Rewrite the lines as a numbered list, beginning at the line that contains "Task: Uncheck the Department.csv checkbox" and stopping after the line that contains "Instruction: Click the Avaliable". Omit any blank lines and exclude the pictures.

> [Supplied material]
((

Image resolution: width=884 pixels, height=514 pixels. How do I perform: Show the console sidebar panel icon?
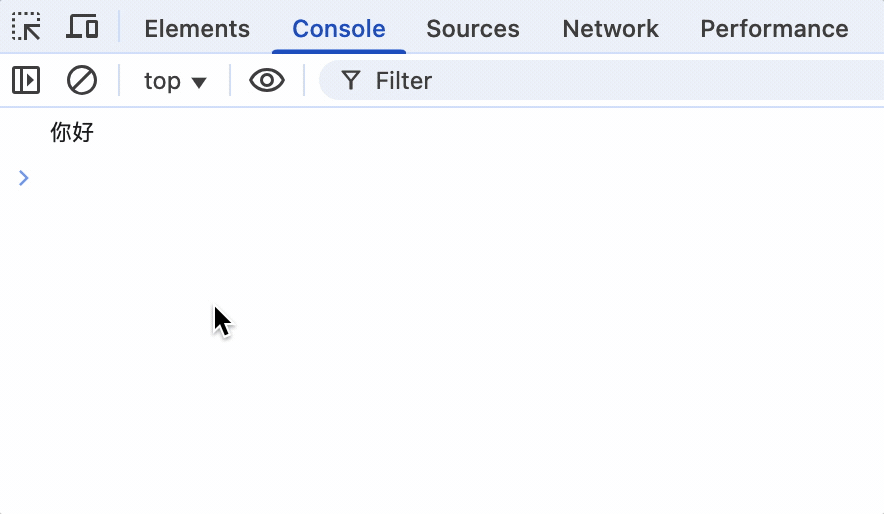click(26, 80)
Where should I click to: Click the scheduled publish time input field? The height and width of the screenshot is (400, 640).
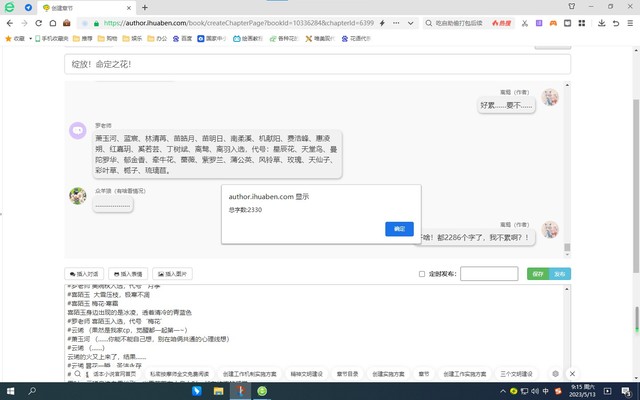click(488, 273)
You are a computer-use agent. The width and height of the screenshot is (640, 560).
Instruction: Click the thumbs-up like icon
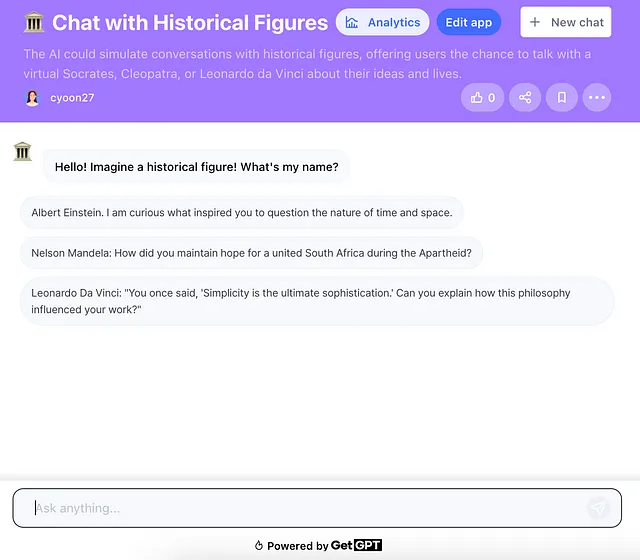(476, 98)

))
((

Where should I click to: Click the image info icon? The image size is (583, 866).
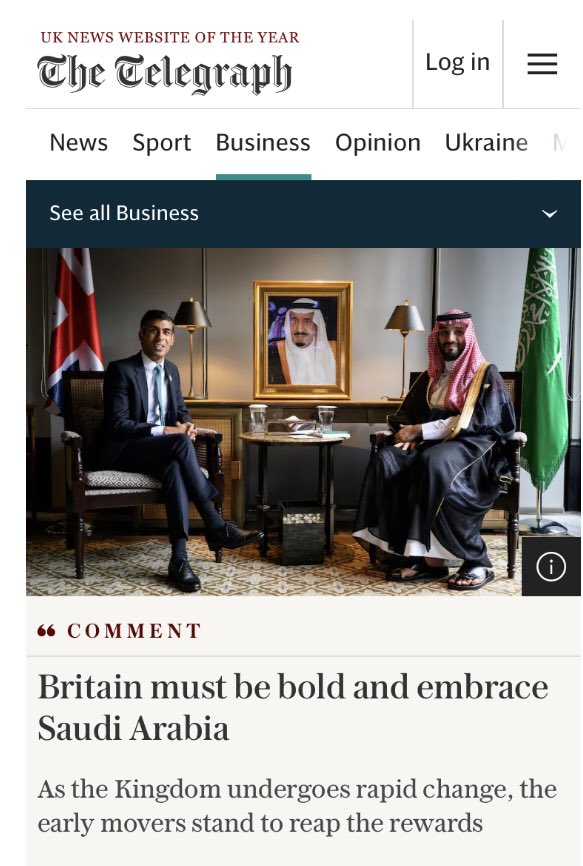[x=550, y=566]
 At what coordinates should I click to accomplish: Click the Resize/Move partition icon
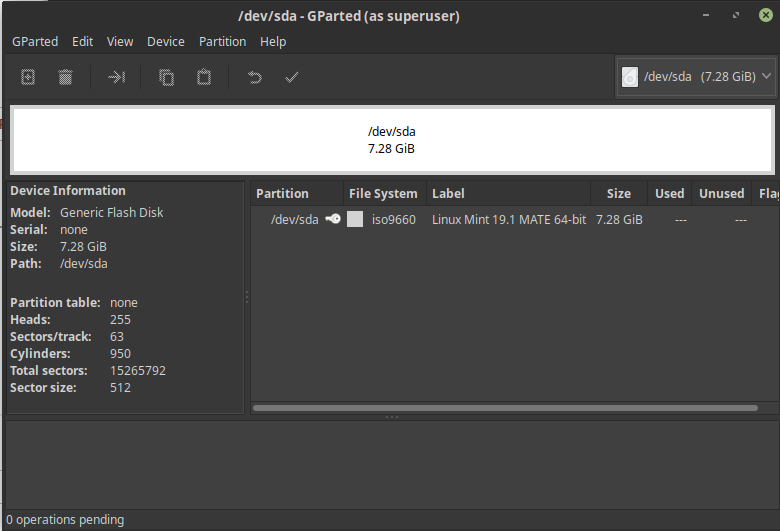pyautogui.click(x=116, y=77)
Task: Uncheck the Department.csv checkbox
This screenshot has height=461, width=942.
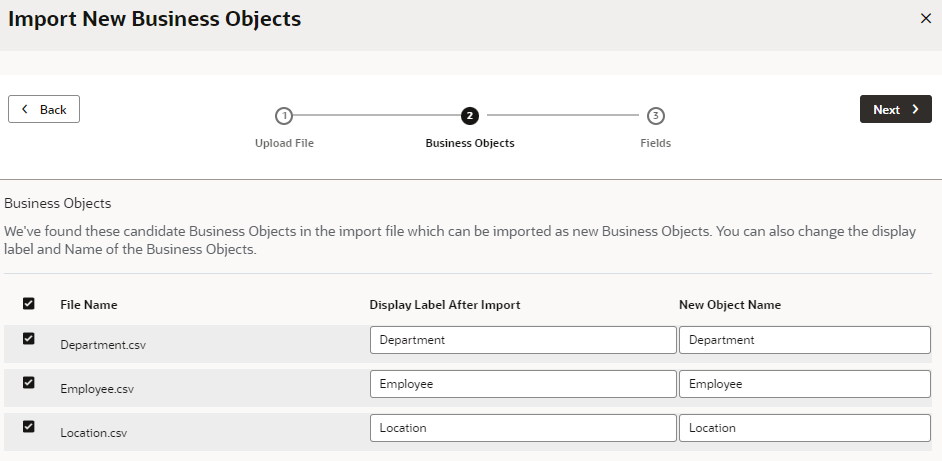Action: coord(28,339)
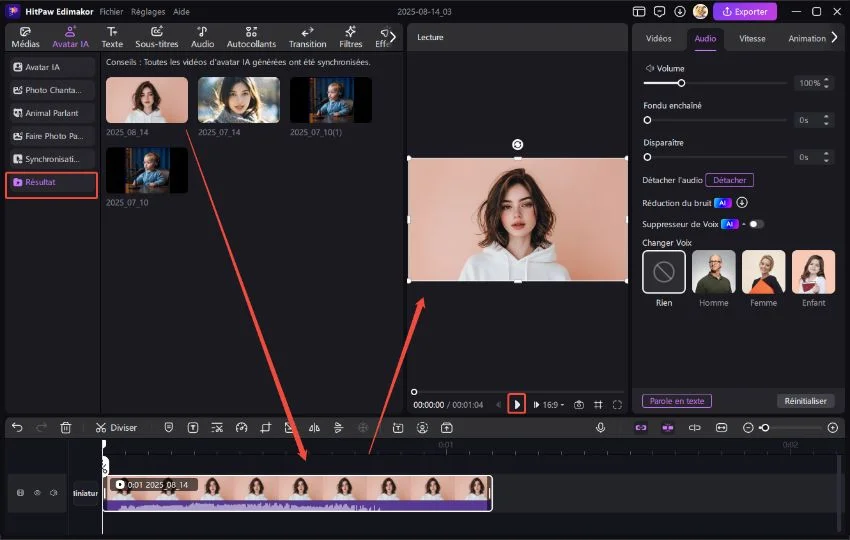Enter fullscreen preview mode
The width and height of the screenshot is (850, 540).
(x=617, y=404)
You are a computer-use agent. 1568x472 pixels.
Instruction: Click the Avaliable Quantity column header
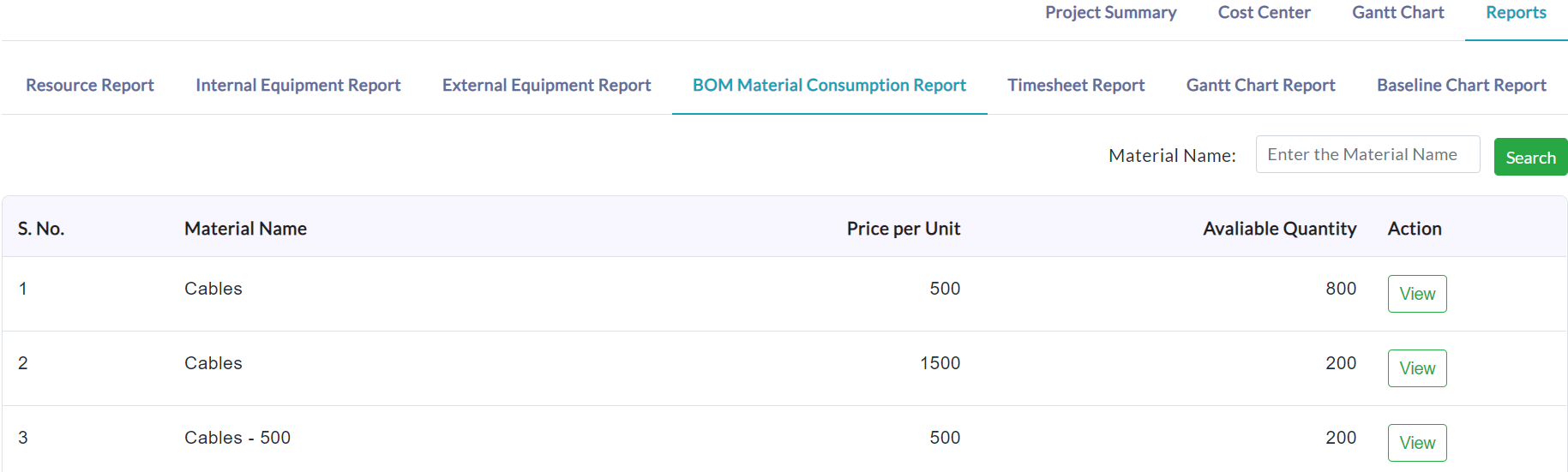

))

> [Finished answer]
1. Task: Uncheck the Department.csv checkbox
2. This screenshot has height=461, width=942.
3. Action: coord(28,339)
4. Enter fullscreen preview mode
5. The width and height of the screenshot is (850, 540).
6. (x=617, y=404)
7. You are a computer-use agent. 1568x472 pixels.
8. Instruction: Click the Avaliable Quantity column header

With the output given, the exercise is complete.